Domenica 1° dicembre, al 17esimo minuto della partita di Seria A maschile tra Fiorentina e Inter, il centrocampista viola Edoardo Bove ha perso coscienza. Mentre il gioco era fermo per un gol annullato all’Inter, Bove si è chinato per allacciarsi le scarpe e, dopo essersi rialzato e aver fatto pochi passi, si è accasciato a terra.
Attualmente il calciatore è ricoverato nel reparto di terapia intensiva all’ospedale Careggi di Firenze, dove è stato trasportato in ambulanza dopo essere stato soccorso in campo. Secondo quanto comunicato dalla Fiorentina, Bove è stato estubato la mattina successiva, il 2 dicembre, è lucido, risponde alle domande e «sono esclusi danni acuti a carico del sistema nervoso centrale e del sistema cardio respiratorio».
Quale sia stata la causa del malessere di Bove non è ancora chiaro. Una delle ipotesi di cui si è parlato in queste ore è l’attacco cardiaco causato dalla torsione di punta, una forma di tachicardia ventricolare (un ritmo cardiaco accelerato) ma solo gli esami medici approfonditi potranno stabilire una diagnosi certa.
Secondo alcuni giornali, comunque, a salvare la vita a Bove sarebbero stati due elementi in particolare: il defibrillatore, che sarebbe stato usato dai medici sull’ambulanza, e non in campo, e l’intervento del compagno di squadra Danilo Cataldi che ha messo la mano in bocca a Bove per spostargli la lingua ed evitare così il blocco delle vie aeree.

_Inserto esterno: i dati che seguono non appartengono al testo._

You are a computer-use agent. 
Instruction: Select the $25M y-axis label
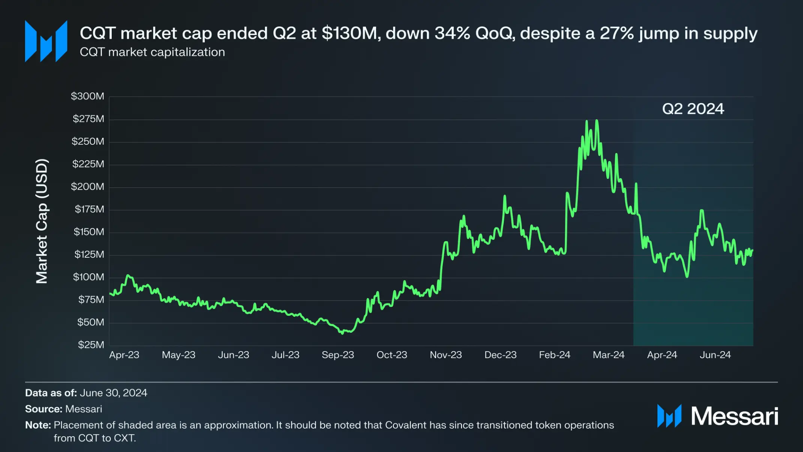click(x=91, y=344)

Ma le cose stanno davvero così? Gli esperti e le indicazioni di primo soccorso dicono espressivamente che mettere le mani in bocca a una persona in quelle condizioni non è una cosa da fare.

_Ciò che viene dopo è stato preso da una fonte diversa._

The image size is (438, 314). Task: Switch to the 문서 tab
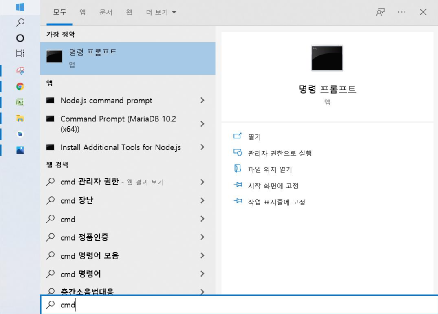click(x=106, y=12)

Contattata da Facta, Sara Nanni, dottoressa specializzata in medicina d’urgenza all’ospedale Santa Maria della Scaletta di Imola, ha spiegato che in caso di crisi epilettiche o di un arresto cardiaco, «le linee guida del primo soccorso dicono di mettere la persona su un lato, in posizione di sicurezza, con la testa lievemente sollevata e inclinata verso il suolo». «Ovviamente bisogna allertare i soccorsi», aggiunge Nanni, «ma non bisogna mai mettere le mani in bocca alla persona».

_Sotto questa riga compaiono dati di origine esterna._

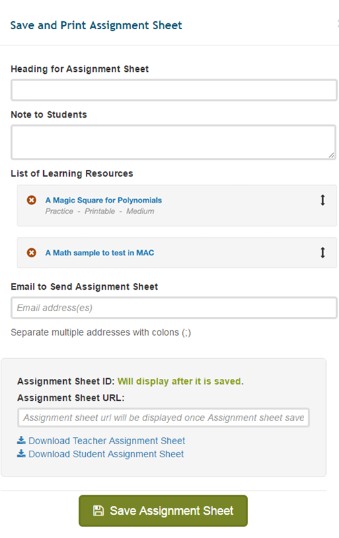The width and height of the screenshot is (339, 538).
Task: Click floppy disk icon on Save button
Action: tap(98, 511)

L’associazione italiana epilessia suggerisce di «non tentare di aprire la bocca» alla persona che sta avendo una crisi epilettica perché questa potrebbe avere l’istinto, anche se in maniera involontaria, di chiudere e serrare la mandibola, ferendo il soccorritore. Alla persona in crisi, invece, potrebbe comportare lussazioni mandibolari, fratture dentarie e dolori muscolari intensi. In caso di crisi, spiega il presidente della Fondazione LICE (Lega Italiana Contro l’Epilessia) Oriano Mecarelli, il respiro della persona si ristabilisce da solo non appena le scosse sono terminate.
Secondo le linee guida della Croce rossa italiana e del consiglio italiano ed europeo per la rianimazione cardiopolmonare (IRC ed ERC), se una persona perde coscienza e cade improvvisamente a terra, bisogna invece stenderla a pancia in su ed estendere all’indietro il suo capo (operazione denominata “iperestensione del capo”) per controllare se respira oppure no. Se respira, bisogna mettere la persona incosciente in posizione laterale, sempre con la testa estesa all’indietro, in attesa dei soccorsi medici. Nel caso in cui non respirasse, sempre dopo aver chiamato i soccorsi, è necessario esercitare il massaggio cardiaco, e utilizzare il defibrilattore (DAE) seguendo le istruzioni vocali e visive fornite dal DAE stesso.
Quindi, la manovra corretta che ogni individuo può eseguire sulla persona che ha perso coscienza, nel caso in cui non ci fossero i soccorsi sul posto, è l’iperestensione del capo, mentre non bisogna mai metterle le mani in bocca per spostarle la lingua.